The Music Victoria Awards (previously known as The Age EG Awards and The Age Music Victoria Awards) are an annual awards night celebrating music from the Australian state of Victoria. They commenced in 2006 and are awarded in Melbourne Music Week between October and December. The awards were initially an exclusively online public voted awards, changing in 2013.

From 2020, to be eligible, all nominations must be taken from music released between July of the previous year to June of the current year, to bring the awards in line with the past financial year.

History and eligibility
Patrick Donovan started the awards in 2006 to celebrate The Age Entertainment Guide's 21st anniversary. The 2006 awards were a retrospective ceremony and winners came from the past 21 years. The event occurred at the Prince Bandroom, St Kilda.

Donovan ran the awards for six years as The Age EG Music Awards before leaving The Age in 2011. Mary Mihelakos ran them in 2012 and 2013, and Belinda Collins from 2014. In 2018, Laura Imbruglia produced the event and a range of new changes were introduced, including significant category changes. 2018 was the final year of the partnership with The Age. Since 2019, the awards continue titled Music Victoria Awards.
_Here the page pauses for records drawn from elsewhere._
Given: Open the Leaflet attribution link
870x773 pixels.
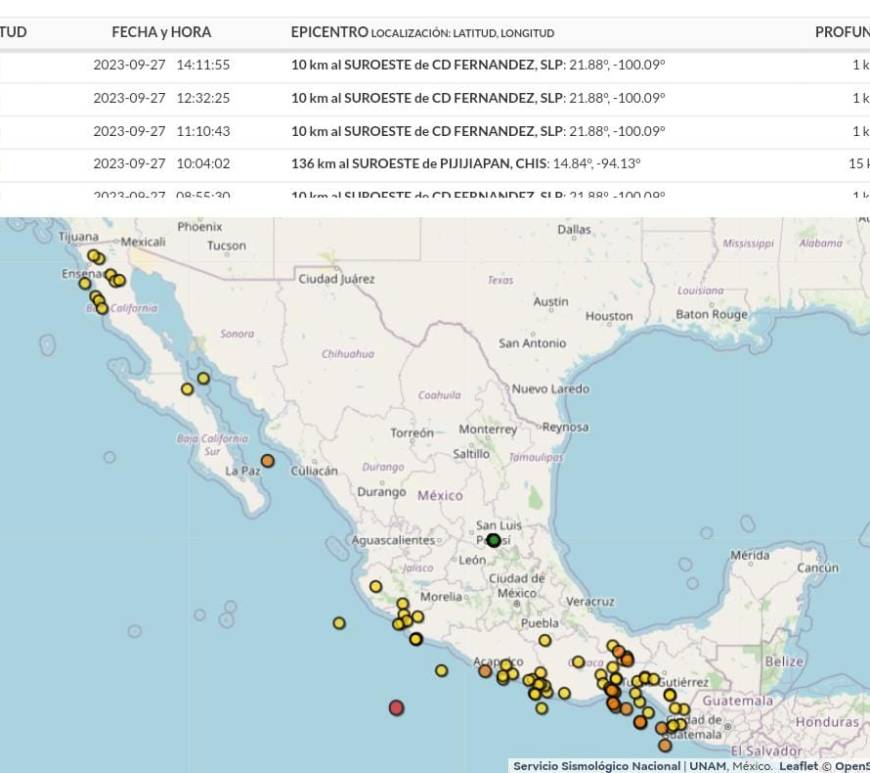Looking at the screenshot, I should tap(798, 766).
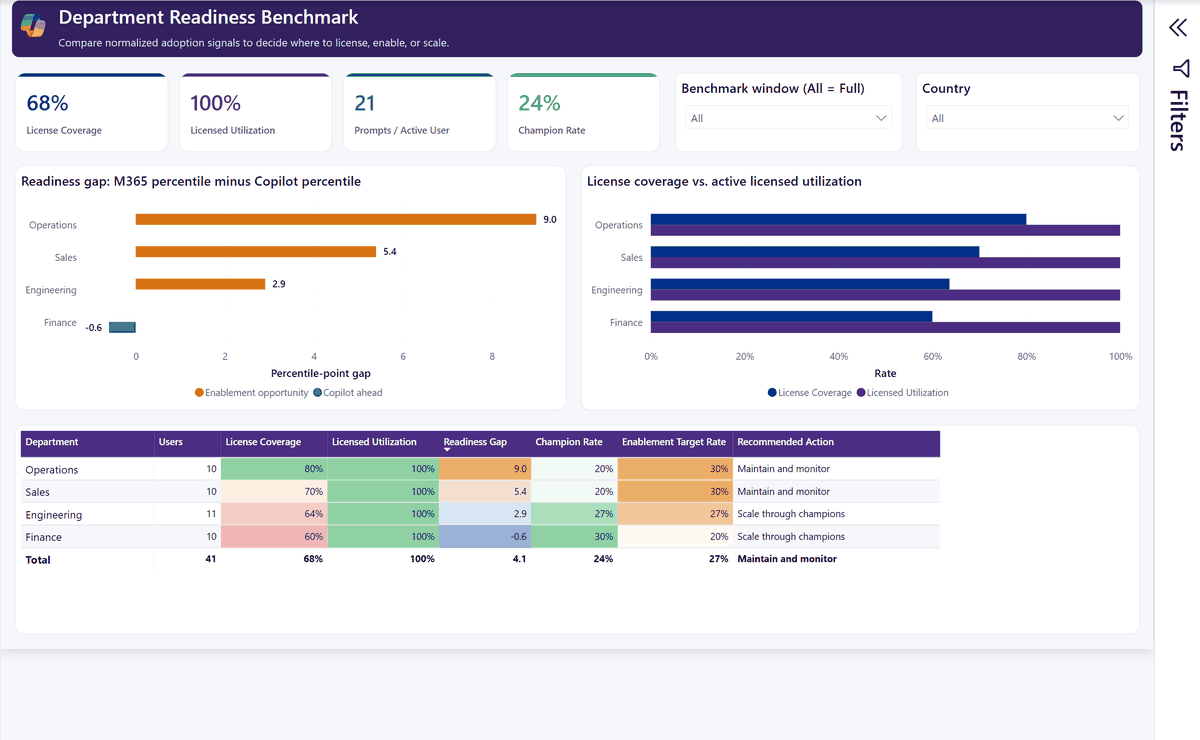Click the Operations orange gap bar

point(336,219)
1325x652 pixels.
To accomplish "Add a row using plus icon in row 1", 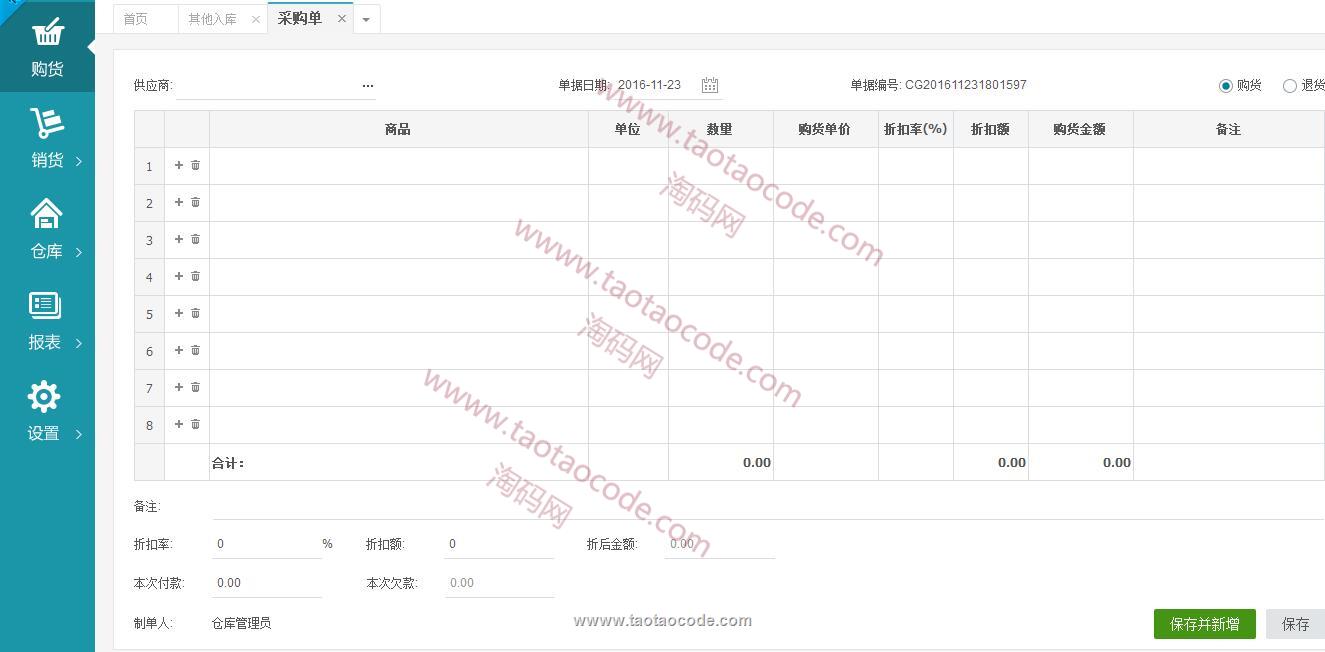I will point(179,165).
To be eligible, at least 50% of the act has been living in Victoria for the last two years, or uses Melbourne as a home base. Solo artists must reside in Victoria to be eligible (residency of backing band is not considered).

Award categories have changed over the years, and consist of public voted, industry voted awards and Legend/Hall of Fame inductions.

From 2012 to 2014, the genre specific categories were awarded in October and the public voted awards in November, however, these have been merged into one event since the 2015 event. In 2021, The Awards will introduce a new category to represent the achievements and contributions of disabled and deaf musicians.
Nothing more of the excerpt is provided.